Two of Canada’s largest cannabis companies are merging in an all-share deal aimed at cutting costs and positioning the combined entity for potential changes to marijuana laws in the United States and Europe.
The merger of Aphria Inc. Aphria and Tilray Inc., Tilray announced Wednesday, is the first major takeover in Canada since recreational cannabis was legalized in 2018. The combined company, which will continue under the Tilray name, will have the largest cannabis sales footprint in the country and an implied equity valuation of close to $5-billion. Current Aphria shareholders will control roughly 62 per cent of the company.
The Canadian cannabis sector is widely seen as ripe for consolidation, but deals have been scarce over the past two years. Much of the M&A boom that led up to legalization was fuelled by optimism about Canadian companies also becoming big international players as cannabis was legalized in other jurisdictions.
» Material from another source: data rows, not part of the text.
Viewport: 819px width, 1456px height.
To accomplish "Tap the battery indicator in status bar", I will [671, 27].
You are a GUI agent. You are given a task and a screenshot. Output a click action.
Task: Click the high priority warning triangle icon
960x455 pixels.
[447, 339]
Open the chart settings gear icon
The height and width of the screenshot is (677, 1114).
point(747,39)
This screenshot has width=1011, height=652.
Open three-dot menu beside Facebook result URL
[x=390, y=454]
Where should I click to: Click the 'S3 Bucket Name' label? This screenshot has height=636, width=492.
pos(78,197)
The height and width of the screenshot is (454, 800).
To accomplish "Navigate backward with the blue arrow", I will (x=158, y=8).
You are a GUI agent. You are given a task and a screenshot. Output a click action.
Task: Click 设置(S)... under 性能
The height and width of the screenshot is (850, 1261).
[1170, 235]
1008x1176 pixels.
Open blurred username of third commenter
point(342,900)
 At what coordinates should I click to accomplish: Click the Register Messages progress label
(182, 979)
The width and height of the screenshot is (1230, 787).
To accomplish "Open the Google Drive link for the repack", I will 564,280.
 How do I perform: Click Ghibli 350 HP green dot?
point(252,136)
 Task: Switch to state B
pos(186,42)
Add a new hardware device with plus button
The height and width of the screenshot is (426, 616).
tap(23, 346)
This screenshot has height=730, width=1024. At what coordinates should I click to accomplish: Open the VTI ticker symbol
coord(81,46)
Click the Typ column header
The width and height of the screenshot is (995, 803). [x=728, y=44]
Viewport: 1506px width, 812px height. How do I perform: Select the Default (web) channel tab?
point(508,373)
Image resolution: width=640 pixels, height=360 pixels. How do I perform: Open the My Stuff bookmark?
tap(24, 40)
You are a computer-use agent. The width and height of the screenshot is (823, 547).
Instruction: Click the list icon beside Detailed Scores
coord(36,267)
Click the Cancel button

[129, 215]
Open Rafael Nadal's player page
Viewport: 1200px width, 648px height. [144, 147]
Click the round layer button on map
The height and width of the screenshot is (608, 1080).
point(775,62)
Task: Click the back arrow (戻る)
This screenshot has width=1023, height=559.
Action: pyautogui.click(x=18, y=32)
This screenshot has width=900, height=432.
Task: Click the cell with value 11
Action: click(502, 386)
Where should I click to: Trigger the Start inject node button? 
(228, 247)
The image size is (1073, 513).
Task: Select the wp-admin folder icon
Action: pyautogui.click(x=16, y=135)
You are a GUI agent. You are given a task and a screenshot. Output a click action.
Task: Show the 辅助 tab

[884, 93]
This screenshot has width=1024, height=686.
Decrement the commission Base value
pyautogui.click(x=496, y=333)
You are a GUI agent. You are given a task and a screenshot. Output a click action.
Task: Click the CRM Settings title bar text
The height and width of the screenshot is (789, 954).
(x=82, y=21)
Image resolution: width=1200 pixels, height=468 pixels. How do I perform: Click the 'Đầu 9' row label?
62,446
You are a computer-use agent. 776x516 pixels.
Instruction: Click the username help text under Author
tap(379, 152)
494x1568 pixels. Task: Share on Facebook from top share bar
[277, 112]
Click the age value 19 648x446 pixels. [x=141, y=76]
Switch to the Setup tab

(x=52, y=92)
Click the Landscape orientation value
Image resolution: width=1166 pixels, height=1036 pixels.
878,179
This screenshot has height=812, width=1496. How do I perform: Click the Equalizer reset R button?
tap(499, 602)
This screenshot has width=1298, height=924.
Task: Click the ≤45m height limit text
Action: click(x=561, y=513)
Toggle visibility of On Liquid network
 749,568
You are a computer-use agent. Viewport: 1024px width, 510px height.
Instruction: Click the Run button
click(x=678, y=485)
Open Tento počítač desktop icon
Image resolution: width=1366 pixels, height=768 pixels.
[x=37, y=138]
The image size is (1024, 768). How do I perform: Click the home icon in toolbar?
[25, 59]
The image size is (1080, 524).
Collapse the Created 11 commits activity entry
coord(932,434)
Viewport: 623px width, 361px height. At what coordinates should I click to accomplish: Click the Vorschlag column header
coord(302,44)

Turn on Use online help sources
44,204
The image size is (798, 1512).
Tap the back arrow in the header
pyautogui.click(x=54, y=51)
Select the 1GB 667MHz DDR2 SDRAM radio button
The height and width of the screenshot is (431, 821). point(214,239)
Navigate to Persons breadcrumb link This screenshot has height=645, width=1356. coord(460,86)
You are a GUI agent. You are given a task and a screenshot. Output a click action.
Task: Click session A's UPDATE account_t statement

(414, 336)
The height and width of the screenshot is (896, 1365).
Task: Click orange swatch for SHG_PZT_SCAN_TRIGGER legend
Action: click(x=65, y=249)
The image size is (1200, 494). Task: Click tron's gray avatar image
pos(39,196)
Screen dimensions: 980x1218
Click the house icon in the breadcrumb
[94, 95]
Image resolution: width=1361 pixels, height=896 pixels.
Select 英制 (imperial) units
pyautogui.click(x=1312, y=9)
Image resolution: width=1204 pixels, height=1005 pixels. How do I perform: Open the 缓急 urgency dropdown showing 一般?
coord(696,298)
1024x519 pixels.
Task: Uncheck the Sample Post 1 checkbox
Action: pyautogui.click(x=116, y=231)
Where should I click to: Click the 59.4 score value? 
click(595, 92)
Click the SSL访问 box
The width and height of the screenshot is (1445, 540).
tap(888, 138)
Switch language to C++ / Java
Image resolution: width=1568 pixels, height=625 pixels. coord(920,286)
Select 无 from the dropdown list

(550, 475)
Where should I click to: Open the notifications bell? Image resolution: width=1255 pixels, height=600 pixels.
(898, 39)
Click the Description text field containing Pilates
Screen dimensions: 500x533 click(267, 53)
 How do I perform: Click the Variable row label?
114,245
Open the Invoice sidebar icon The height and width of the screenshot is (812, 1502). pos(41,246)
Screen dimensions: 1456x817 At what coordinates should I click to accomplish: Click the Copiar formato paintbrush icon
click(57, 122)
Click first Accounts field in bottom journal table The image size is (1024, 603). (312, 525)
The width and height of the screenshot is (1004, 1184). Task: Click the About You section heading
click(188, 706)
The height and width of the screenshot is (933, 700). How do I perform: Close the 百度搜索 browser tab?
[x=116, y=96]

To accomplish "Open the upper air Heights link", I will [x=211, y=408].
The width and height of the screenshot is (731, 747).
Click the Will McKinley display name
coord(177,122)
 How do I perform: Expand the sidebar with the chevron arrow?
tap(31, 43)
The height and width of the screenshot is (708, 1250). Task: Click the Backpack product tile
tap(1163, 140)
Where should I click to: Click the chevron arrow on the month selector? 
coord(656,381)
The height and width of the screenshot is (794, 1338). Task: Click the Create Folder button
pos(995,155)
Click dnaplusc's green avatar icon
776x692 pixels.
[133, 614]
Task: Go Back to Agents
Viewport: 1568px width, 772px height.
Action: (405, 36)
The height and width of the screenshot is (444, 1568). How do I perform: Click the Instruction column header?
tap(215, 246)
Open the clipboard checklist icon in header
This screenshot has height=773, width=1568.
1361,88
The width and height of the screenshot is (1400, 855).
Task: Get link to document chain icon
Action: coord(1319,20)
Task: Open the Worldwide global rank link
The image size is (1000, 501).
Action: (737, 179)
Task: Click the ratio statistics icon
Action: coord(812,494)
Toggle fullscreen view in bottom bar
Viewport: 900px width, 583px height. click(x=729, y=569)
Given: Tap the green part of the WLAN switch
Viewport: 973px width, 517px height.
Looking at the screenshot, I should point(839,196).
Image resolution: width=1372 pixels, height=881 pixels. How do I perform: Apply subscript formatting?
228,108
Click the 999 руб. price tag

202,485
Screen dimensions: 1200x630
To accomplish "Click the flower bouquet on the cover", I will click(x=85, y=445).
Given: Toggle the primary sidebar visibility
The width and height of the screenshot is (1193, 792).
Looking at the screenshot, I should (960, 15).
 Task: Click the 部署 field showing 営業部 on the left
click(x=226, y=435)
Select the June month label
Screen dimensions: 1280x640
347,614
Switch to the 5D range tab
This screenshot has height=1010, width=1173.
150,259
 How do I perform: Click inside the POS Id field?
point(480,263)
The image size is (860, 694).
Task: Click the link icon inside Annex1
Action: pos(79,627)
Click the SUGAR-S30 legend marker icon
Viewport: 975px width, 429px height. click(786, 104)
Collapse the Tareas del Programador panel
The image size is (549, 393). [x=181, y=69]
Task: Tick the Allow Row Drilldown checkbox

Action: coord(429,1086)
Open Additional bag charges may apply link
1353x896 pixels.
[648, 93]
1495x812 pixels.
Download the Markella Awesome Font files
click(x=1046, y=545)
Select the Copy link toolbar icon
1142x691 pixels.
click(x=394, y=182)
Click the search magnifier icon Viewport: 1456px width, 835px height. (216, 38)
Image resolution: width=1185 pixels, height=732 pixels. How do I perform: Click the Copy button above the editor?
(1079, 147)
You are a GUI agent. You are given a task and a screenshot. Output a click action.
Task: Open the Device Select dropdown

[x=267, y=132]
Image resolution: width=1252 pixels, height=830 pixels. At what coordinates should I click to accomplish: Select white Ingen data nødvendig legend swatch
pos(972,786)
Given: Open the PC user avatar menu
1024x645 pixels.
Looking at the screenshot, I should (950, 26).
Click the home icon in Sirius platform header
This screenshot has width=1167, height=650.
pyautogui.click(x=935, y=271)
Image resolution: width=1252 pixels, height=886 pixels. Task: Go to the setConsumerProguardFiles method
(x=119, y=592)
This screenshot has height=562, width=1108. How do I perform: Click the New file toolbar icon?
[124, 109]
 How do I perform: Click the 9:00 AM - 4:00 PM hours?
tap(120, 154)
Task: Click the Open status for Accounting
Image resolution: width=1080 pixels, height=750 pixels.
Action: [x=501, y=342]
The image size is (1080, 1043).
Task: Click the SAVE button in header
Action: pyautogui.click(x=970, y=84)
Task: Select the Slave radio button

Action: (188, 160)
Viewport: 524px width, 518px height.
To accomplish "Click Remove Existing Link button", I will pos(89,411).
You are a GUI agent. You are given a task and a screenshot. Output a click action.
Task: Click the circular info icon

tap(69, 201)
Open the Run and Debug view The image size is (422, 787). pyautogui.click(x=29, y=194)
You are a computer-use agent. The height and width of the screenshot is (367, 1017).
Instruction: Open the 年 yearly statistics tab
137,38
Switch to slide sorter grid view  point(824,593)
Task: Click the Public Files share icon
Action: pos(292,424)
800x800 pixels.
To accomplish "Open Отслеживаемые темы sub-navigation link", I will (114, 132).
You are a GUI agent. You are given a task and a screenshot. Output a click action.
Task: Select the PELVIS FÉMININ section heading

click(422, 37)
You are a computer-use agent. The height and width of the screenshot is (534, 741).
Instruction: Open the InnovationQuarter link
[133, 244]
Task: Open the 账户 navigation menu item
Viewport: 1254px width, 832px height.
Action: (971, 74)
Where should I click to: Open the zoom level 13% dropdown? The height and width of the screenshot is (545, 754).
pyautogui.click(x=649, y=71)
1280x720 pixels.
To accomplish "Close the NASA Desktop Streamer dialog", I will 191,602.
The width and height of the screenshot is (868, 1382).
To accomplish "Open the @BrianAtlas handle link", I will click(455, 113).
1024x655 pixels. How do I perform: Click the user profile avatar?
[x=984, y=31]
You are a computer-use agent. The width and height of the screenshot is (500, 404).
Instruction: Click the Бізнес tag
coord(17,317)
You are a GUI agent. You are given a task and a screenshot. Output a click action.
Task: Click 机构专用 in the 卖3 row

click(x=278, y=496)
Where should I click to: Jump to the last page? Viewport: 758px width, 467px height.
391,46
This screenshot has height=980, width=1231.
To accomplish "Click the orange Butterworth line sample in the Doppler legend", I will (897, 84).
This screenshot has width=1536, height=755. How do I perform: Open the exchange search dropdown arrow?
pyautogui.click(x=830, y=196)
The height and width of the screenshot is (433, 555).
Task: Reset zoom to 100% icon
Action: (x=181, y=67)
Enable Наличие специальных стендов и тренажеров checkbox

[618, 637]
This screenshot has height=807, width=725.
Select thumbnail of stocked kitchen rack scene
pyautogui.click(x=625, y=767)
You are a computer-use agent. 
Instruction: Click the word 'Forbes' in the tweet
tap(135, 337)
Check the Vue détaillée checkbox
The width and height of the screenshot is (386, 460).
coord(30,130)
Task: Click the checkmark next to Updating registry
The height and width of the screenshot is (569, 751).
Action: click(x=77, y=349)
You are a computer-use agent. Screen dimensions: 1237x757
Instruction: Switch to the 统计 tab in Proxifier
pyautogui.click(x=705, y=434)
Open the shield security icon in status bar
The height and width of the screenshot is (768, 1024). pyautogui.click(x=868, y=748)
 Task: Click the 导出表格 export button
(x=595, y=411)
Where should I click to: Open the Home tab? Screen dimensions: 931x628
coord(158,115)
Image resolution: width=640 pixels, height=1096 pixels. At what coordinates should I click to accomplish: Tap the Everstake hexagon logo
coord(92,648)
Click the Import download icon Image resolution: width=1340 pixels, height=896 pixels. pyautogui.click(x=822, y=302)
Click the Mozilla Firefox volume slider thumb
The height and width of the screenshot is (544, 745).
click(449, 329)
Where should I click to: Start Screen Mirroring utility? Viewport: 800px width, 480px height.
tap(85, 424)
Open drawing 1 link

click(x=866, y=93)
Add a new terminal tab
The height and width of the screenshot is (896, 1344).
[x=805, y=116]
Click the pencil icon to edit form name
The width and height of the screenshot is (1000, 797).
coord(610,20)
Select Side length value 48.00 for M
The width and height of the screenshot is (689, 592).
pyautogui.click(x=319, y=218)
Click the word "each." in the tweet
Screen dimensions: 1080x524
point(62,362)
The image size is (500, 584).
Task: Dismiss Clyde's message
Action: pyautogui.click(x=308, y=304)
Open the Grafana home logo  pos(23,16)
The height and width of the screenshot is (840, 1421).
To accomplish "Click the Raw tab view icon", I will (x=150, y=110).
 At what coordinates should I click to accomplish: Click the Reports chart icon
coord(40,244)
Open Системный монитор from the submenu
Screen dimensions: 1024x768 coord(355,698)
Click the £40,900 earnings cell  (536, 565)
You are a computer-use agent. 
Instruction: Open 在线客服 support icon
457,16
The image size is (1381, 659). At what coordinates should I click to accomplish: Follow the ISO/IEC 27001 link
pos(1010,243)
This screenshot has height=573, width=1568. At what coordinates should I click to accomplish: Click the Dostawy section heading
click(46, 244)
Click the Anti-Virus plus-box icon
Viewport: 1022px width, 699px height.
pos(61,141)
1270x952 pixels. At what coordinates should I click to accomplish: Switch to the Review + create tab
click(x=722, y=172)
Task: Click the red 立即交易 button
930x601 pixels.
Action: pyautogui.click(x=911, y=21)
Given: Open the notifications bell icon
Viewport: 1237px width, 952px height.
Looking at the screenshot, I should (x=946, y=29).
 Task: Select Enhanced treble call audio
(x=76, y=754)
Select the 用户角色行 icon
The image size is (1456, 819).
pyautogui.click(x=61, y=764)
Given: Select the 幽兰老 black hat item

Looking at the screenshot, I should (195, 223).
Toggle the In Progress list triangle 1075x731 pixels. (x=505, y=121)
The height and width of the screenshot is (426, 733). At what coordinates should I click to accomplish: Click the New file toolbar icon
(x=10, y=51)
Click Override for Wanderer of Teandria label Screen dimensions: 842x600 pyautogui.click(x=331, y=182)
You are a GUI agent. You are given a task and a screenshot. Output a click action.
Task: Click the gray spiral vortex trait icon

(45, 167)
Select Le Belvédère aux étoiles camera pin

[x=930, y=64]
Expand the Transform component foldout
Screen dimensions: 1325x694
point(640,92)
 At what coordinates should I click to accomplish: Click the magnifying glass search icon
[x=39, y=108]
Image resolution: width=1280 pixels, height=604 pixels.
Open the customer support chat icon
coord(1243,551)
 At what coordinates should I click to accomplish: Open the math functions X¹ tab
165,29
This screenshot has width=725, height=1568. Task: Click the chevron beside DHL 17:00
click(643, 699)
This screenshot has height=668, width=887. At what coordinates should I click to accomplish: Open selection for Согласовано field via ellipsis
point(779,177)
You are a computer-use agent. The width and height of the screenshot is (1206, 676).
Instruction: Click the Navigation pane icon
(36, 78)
But since then, most cannabis growers have been looking to downsize rather than expand in the face of a supply glut in Canada and lower-than-expected consumer demand. The M&A boom has been replaced by the steady shuttering of underutilized facilities across the country.
The deal between Leamington, Ont.-based Aphria and Nanaimo, B.C.-based Tilray is aimed at sharing costs between the two companies. They believe they can find around $100-million in savings over the next two years by combining production assets, sales teams and reducing expenses.
“The market in Canada is way oversaturated, there’s too many [licensed producers], there’s too much [growing capacity] for the size of the market here,” Aphria chief executive Irwin Simon, who will lead the combined company, said in an interview.
Aphria spoke with several potential partners earlier in the year. In the end, a deal with Tilray made the most sense, Mr. Simon said, because there isn’t a significant overlap in assets. Tilray buys most of its cannabis wholesale rather than growing it, while Aphria has underused capacity at its massive greenhouses in Leamington. Tilray’s brands are strong in Quebec, while Aphria’s products sell well in Ontario.
“We’re not closing down assets and mothballing all this [capital expenditure] ... Tilray has about 35,000 kilos that can be moved into our facilities and there’s a lot of absorption that takes up in our current facilities,” Mr. Simon said.
Alongside the potential cost savings in their Canadian operations, the deal is being pitched as a renewed growth play in international markets where the companies believe they have complimentary assets.
Tilray owns a large growing facility in Portugal, while Aphria owns a drug importation company in Germany, giving the combined entity a production and distribution network within the European Union, where about half of the countries have legalized some form of medical marijuana.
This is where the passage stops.